Tested with Microsoft official samples:

File Size Entities Relationships DAX Measures OWL Triples
Sales_Returns_Sample.pbix 6.3 MB 15 9 58 1,734
Adventure_Works_DW_2020.pbix 7.8 MB 11 13 0 1,083
from powerbi_ontology import PowerBIExtractor, OntologyGenerator
from powerbi_ontology.export import OWLExporter

# Extract from Power BI
extractor = PowerBIExtractor("Sales_Returns_Sample.pbix")
model = extractor.extract()

# Generate ontology
ontology = OntologyGenerator(model).generate()

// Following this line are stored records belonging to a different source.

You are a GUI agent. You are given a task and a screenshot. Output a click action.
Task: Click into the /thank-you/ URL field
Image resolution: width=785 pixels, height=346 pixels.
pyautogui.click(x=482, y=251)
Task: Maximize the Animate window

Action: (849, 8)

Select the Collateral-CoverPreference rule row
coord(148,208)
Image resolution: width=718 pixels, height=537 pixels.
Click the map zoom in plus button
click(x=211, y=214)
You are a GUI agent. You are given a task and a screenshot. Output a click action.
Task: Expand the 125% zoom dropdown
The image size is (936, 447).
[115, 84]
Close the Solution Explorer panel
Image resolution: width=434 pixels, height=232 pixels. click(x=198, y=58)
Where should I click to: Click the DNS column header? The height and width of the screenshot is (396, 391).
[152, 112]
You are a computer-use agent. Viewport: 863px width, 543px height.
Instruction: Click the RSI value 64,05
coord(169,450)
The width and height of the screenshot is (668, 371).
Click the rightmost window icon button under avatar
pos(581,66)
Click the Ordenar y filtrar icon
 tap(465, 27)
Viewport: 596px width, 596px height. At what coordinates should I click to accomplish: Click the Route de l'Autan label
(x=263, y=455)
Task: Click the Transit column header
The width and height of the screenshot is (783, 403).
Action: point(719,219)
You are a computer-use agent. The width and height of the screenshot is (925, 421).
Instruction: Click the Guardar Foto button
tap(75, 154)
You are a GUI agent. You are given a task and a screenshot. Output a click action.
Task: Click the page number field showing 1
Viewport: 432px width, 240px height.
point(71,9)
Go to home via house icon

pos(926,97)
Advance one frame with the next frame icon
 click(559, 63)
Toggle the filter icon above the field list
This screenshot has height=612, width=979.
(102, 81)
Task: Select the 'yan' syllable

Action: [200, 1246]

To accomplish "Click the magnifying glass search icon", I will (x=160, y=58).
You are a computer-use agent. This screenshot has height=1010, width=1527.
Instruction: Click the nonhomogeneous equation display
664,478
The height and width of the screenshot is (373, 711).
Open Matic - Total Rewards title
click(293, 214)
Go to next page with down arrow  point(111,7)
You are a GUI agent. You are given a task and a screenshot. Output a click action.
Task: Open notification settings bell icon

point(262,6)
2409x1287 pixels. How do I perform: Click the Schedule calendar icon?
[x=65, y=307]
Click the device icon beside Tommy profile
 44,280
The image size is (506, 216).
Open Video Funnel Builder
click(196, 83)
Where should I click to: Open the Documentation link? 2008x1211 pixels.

# Export to OWL (for OntoGuard)
exporter = OWLExporter(ontology, default_roles=["Admin", "Analyst", "Viewer"])
exporter.save("sales_ontology.owl")

# Summary
summary = exporter.get_export_summary()
print(f"Classes: {summary['classes']}")
print(f"Properties: {summary['datatype_properties']}")
print(f"Action Rules: {summary['action_rules']}")  # CRUD per entity × role

🔗 Integration Ecosystem

OntoGuard (Semantic Firewall)

from powerbi_ontology.export import OWLExporter

exporter = OWLExporter(ontology)
exporter.save("ontology.owl")

# Use with OntoGuard for AI agent validation
# github.com/vpakspace/ontoguard-ai

Universal Agent Connector (MCP)

from powerbi_ontology import ContractBuilder
from powerbi_ontology.export import ContractToOWLConverter

# Create semantic contract for AI agent
builder = ContractBuilder(ontology)
contract = builder.build_contract(
    agent_name="SalesAnalyst",
    permissions={
        "read": ["Customer", "Sales", "Product"],
        "write": {"Sales": ["Status"]},
        "execute": ["GenerateReport"]
    }
)

# Export for MCP
converter = ContractToOWLConverter(contract)
converter.save("sales_agent_contract.owl")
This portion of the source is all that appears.